The most basic hinge, the pivot hinge, was in use in by 1600 BCE (Before Common Era), based on archeological evidence from the ancient city of Hattusa. The pivot hinge is simply a post that rests in a socket or ring of stone, wood, or metal. This basic hinge design allows a door to swing fully open in both directions, or be blocked on one side to stop. Because of this feature, pivot hinges have been passed down through history and are still around everywhere, though in slightly fancier form. Saloon-style doors and bathroom stall doors are often mounted by pivot hinges.
By the beginning of the Common Era, Romans were the most proficient with hinges and had downsized the hinge from a massive piece of hardware to on that would work inside the home on cabinet doors and boxes. The Egyptians, Assyrians, and Babylonians were also using hinges, but they were not as sophisticated as the Roman hinges, nor as sized down, and they were most always used for large doorways and other entryways such as city gates. No one knows when pivot hinges evolved to the strap hinges of the eleventh and twelfth centuries, but that evolution brought hinges one giant step closer to the hinges of today.
Advances in metalworking seem to have made a big difference in hinge development. All archeologists have discovered is that pivot posts and sockets were eventually reinforced with metal and several centuries later, cast iron strap hinges became common. Early examples of this type of hinge can be seen throughout Europe. You can also see how the simple strap hinge became more ornate. By the 1600s, smithies were busy forging many items for household use, among this list were a variety of hinges.

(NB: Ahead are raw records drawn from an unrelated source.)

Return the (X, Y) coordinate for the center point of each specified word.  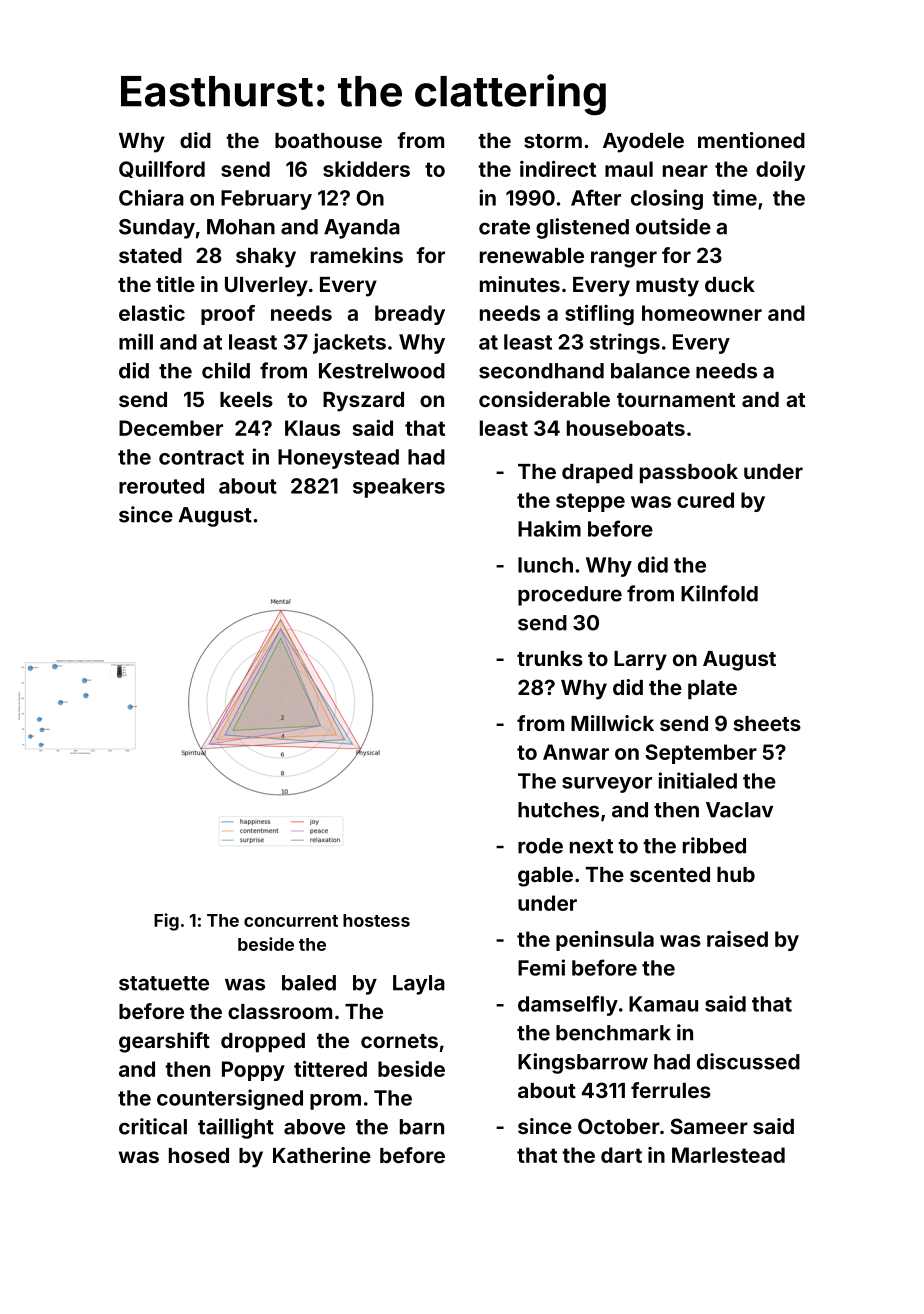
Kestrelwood (382, 371)
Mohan (241, 227)
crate (504, 227)
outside (673, 226)
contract (201, 457)
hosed (199, 1155)
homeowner (702, 313)
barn (422, 1127)
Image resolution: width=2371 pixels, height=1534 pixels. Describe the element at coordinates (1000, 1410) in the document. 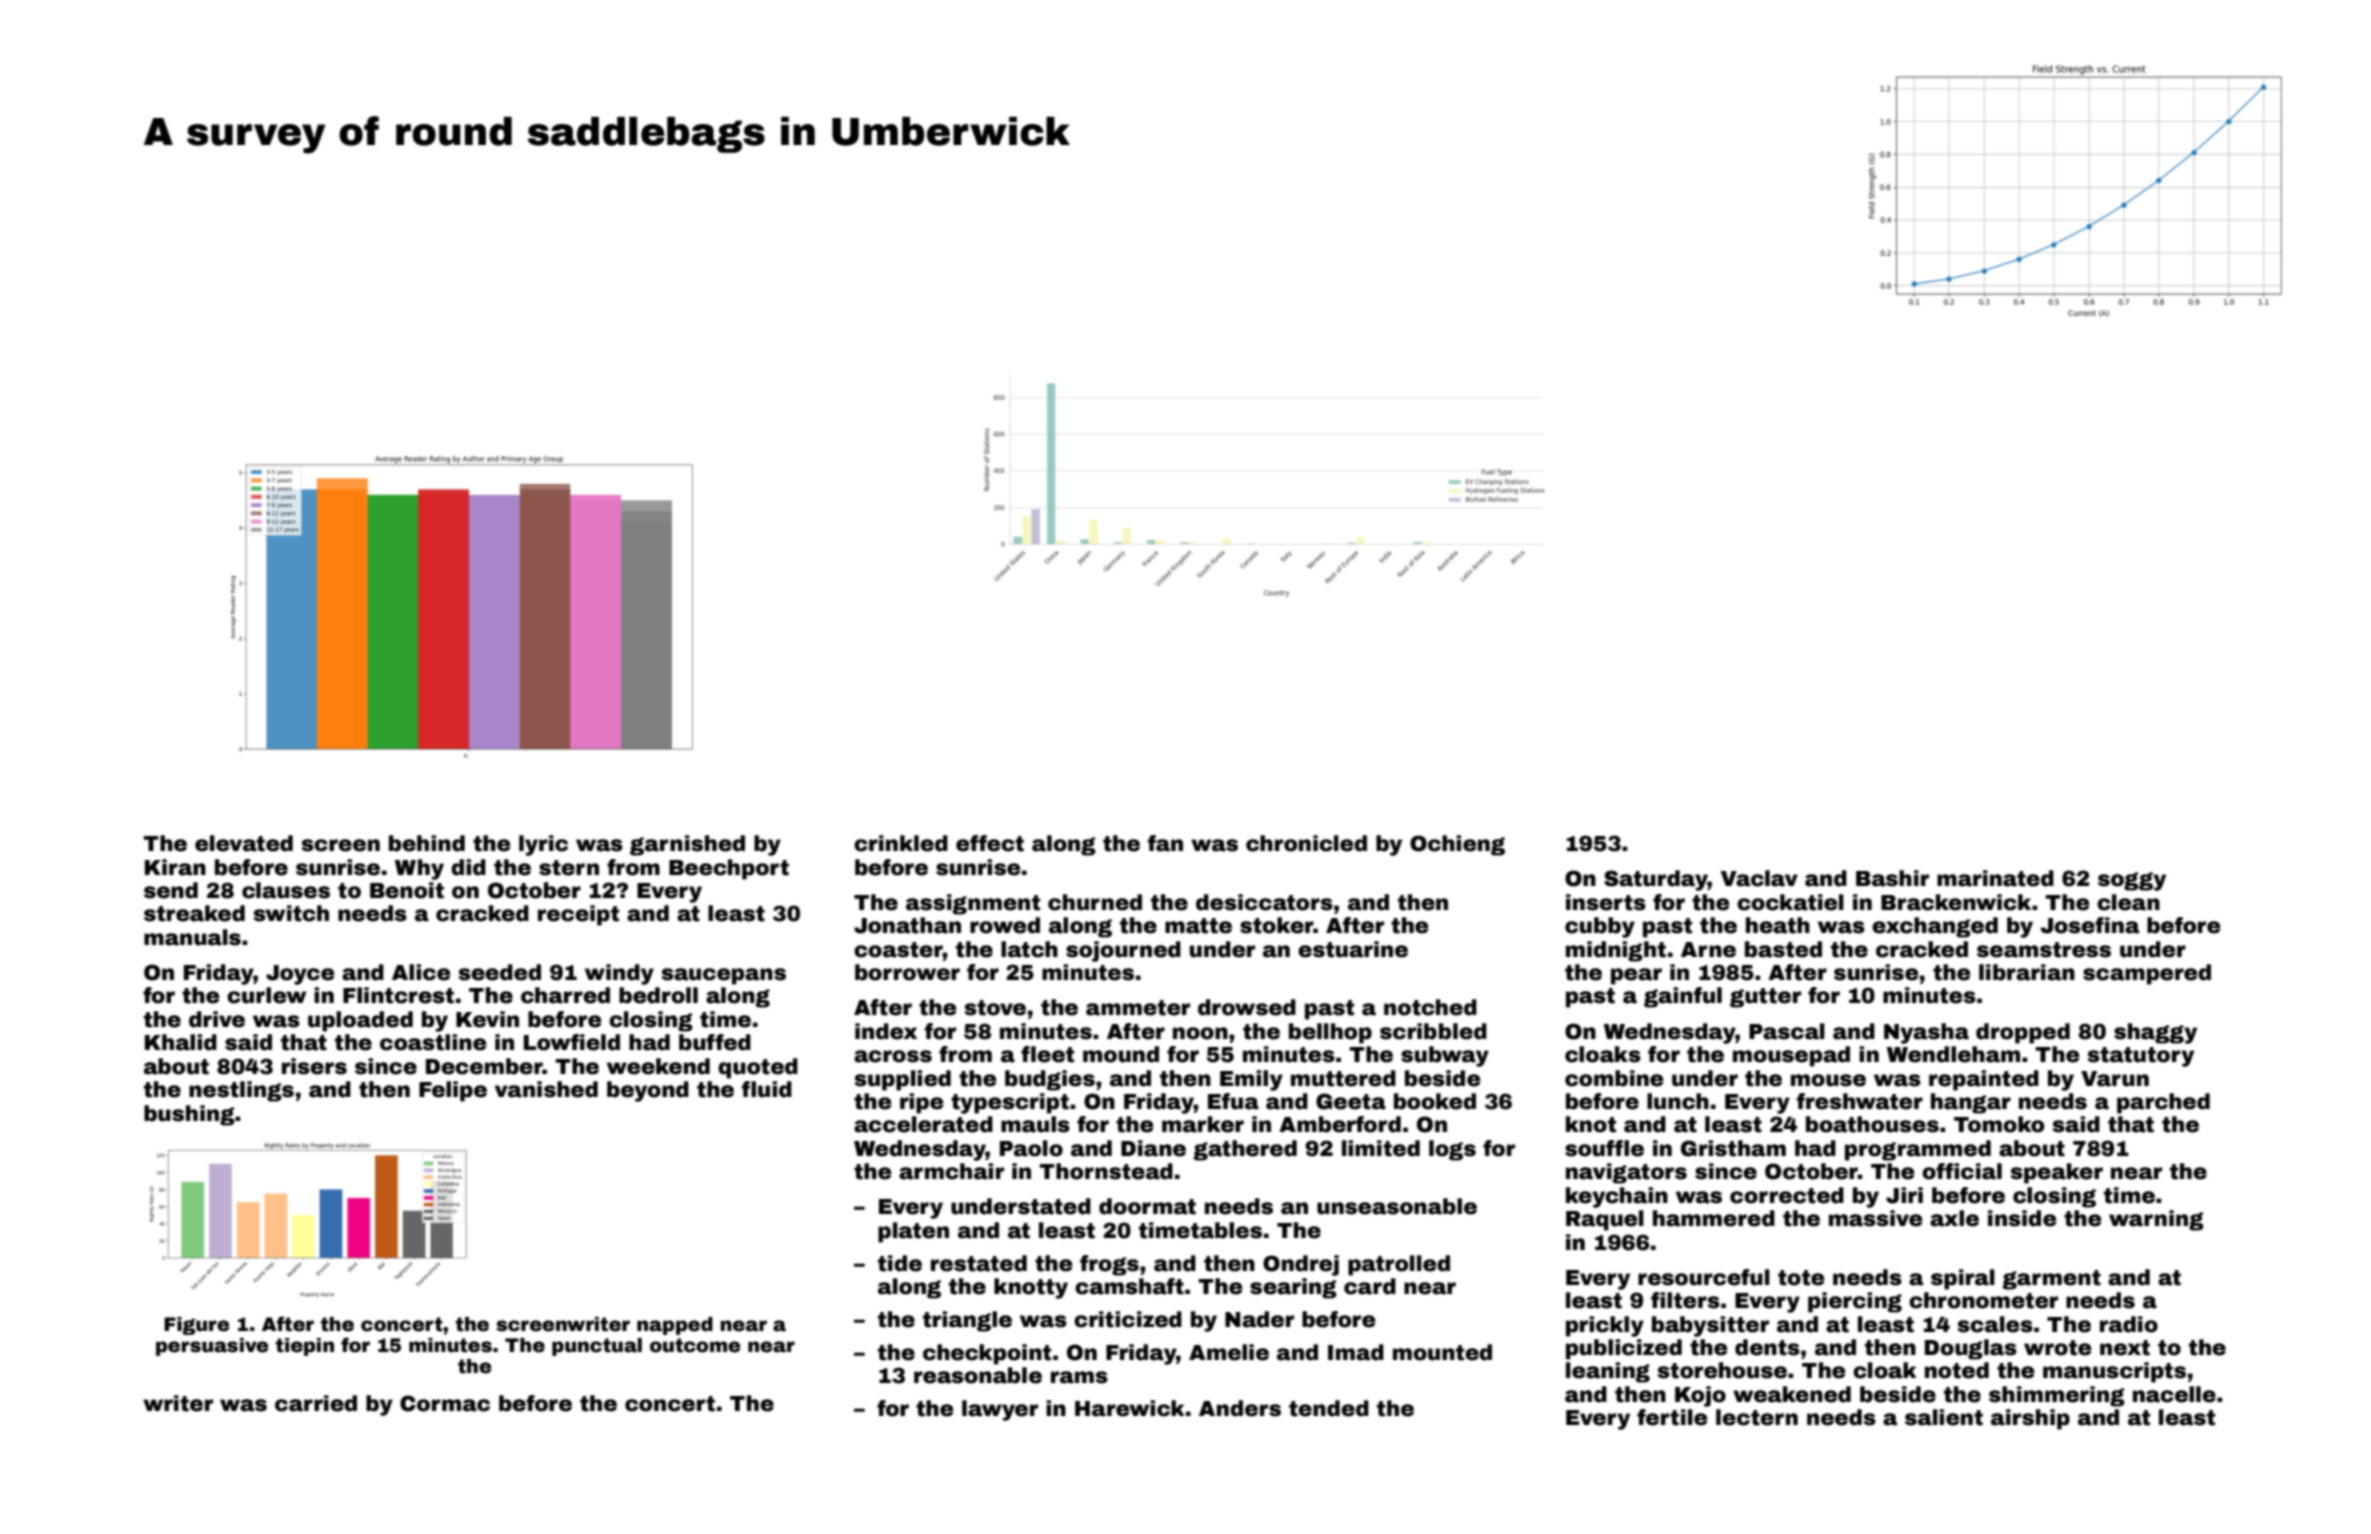

I see `lawyer` at that location.
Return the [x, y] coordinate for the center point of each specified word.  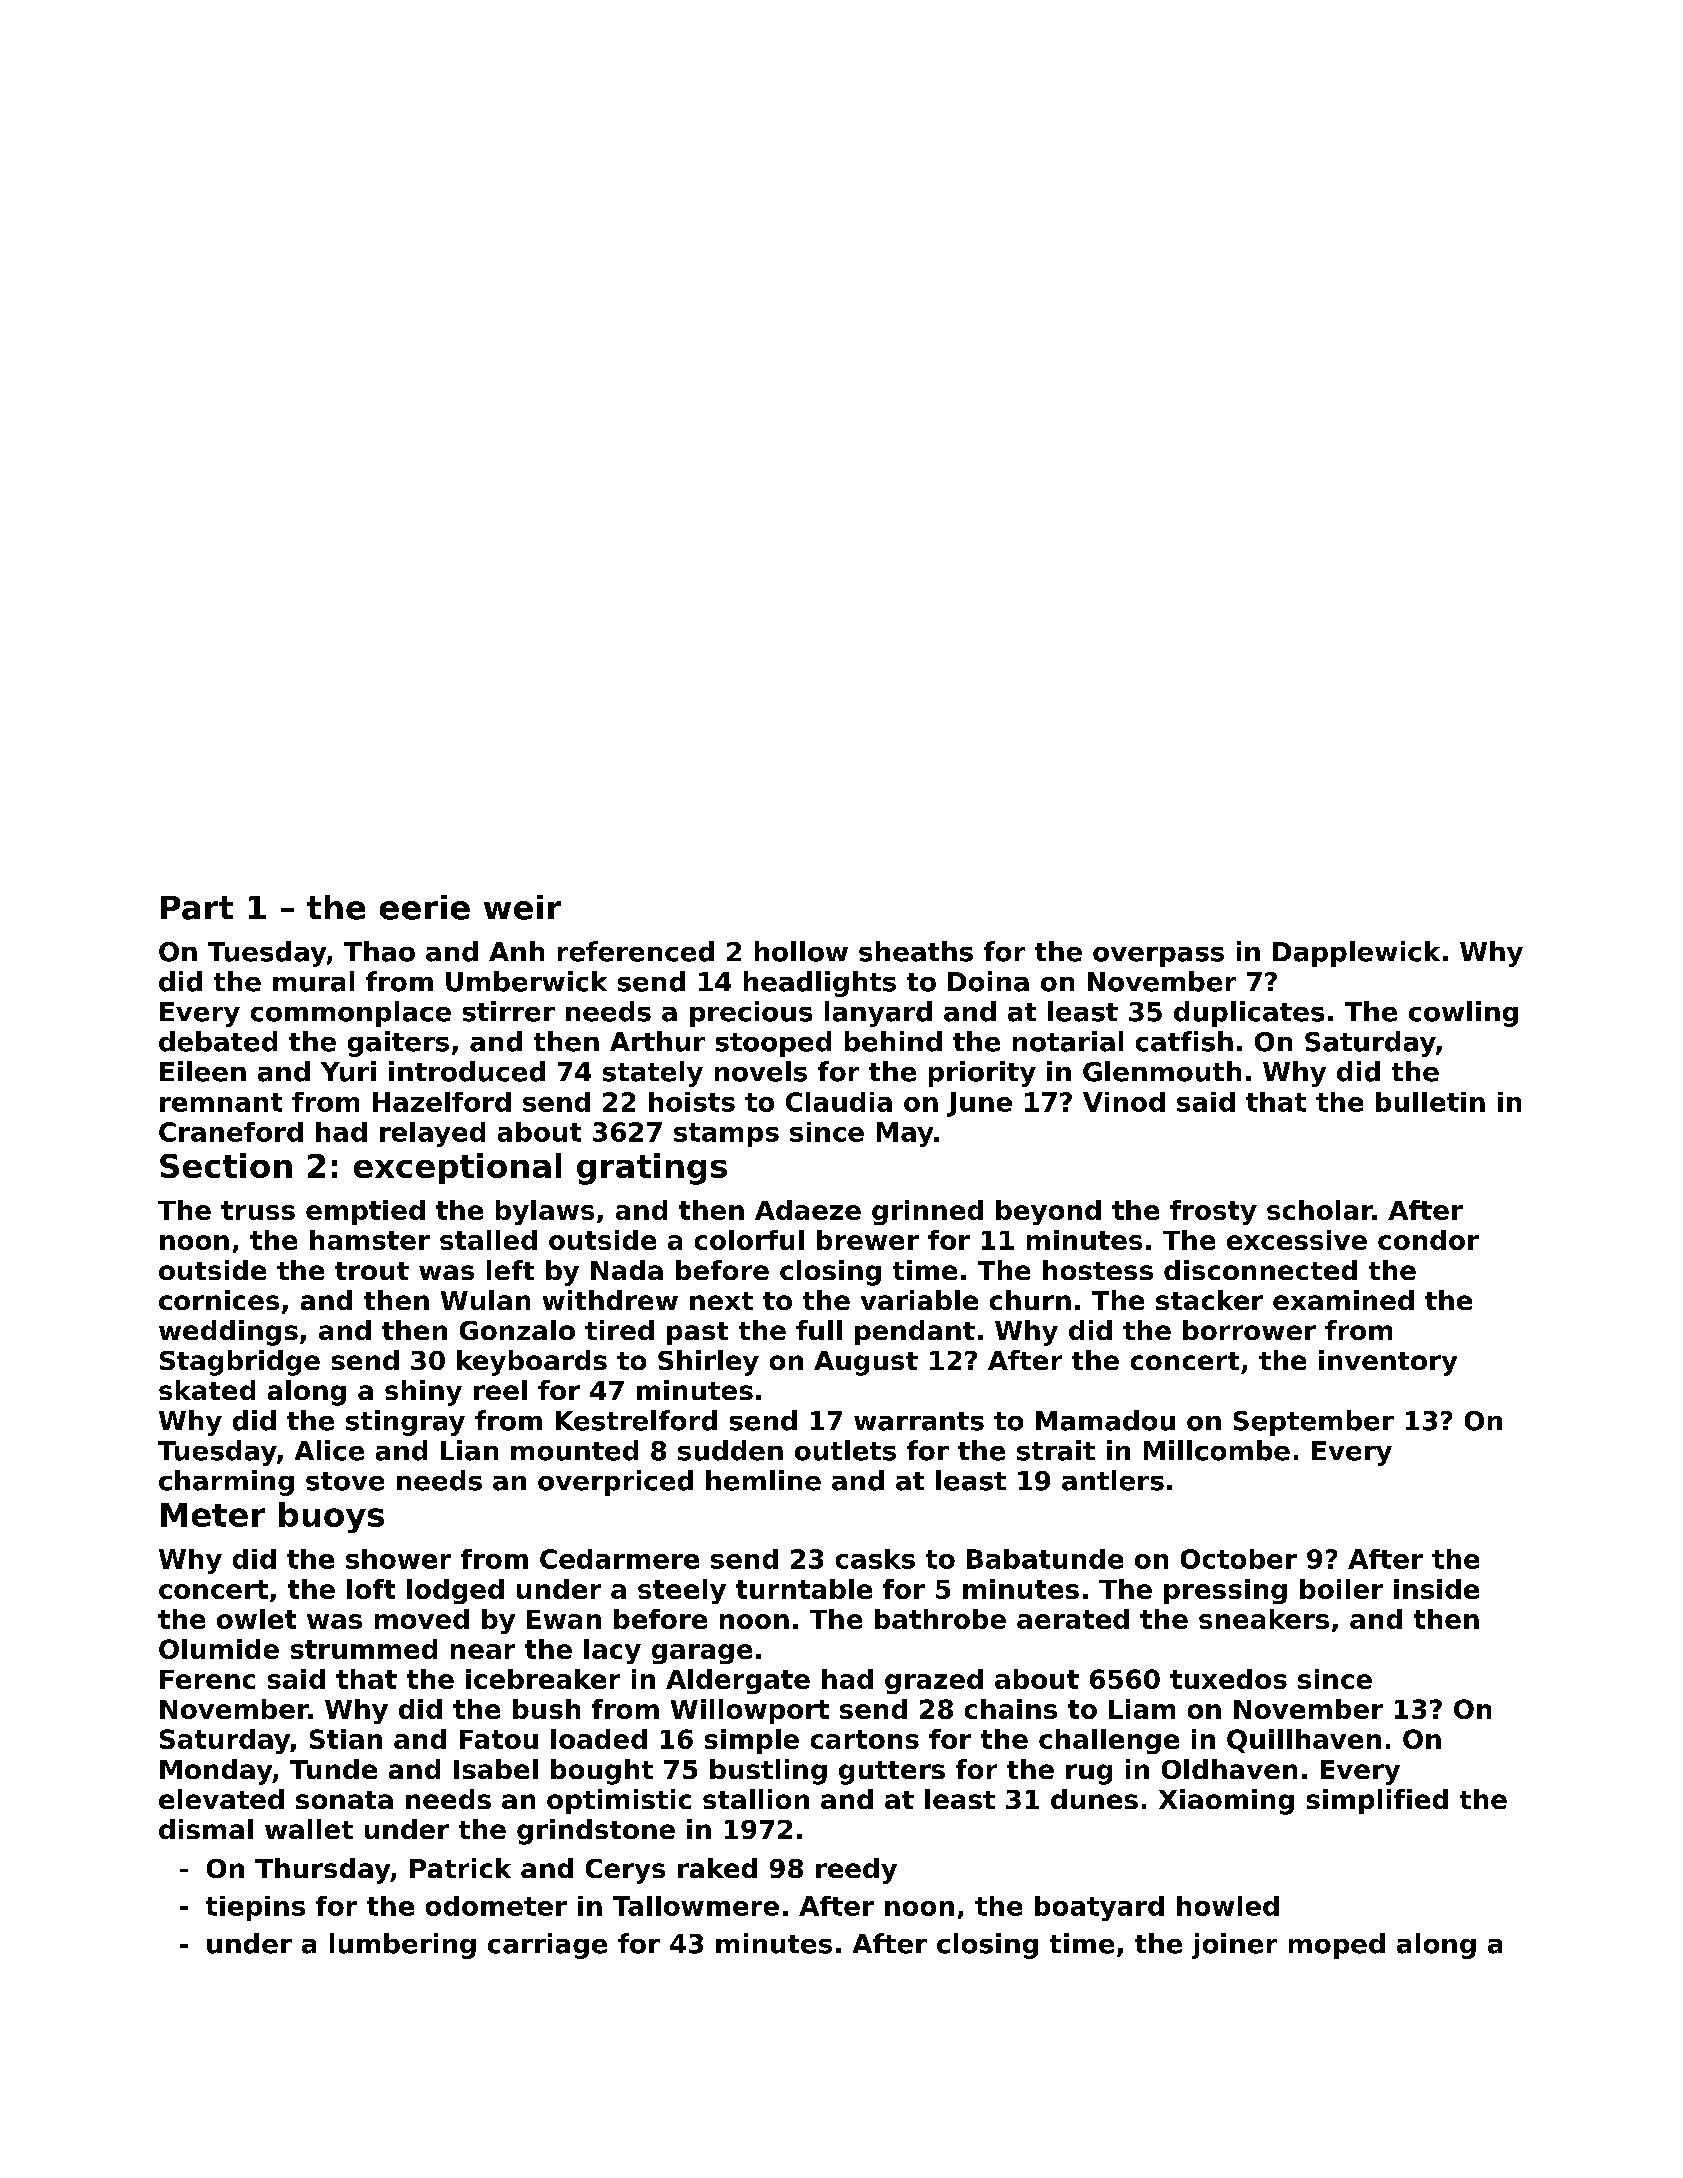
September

The settlement of the West brought on even more demand for hinges for all of the new homestead-building. Even the “tailgate” of the iconic Conestoga wagon relied on hinges as did the toolbox sometimes mounted on the side of the wagon. Initially, the blacksmiths were concerned with production and quality. Eventually, they had more time to create items that were both functional and esthetically pleasing.
Most of today’s hinges developed from refinements of the basics of these simple designs. A common door hinge has open rings (sockets) on both the door and the frame and a pin (post) that runs through the rings. If that sounds familiar, it’s because it still uses the basic physics of the original pivot hinge developed over 3500 years ago.